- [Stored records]
---------------
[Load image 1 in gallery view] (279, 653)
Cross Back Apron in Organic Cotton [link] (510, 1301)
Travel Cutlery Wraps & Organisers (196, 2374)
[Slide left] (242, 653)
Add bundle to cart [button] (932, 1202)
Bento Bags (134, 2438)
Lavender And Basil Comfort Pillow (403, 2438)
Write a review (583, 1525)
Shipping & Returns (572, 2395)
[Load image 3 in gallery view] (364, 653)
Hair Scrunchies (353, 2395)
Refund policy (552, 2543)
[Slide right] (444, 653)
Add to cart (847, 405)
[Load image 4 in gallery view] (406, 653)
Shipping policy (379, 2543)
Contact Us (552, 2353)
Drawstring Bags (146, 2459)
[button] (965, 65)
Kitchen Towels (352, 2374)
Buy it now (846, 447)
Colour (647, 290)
---------------
The records above are to be returned exactly as they appear.

[Load image 1 in gallery view] (279, 653)
Cross Back Apron in Organic Cotton [link] (510, 1301)
Travel Cutlery Wraps & Organisers (196, 2374)
[Slide left] (242, 653)
Add bundle to cart [button] (932, 1202)
Bento Bags (134, 2438)
Lavender And Basil Comfort Pillow (403, 2438)
Write a review (583, 1525)
Shipping & Returns (572, 2395)
[Load image 3 in gallery view] (364, 653)
Hair Scrunchies (353, 2395)
Refund policy (552, 2543)
[Slide right] (444, 653)
Add to cart (847, 405)
[Load image 4 in gallery view] (406, 653)
Shipping policy (379, 2543)
Contact Us (552, 2353)
Drawstring Bags (146, 2459)
[button] (965, 65)
Kitchen Towels (352, 2374)
Buy it now (846, 447)
Colour (647, 290)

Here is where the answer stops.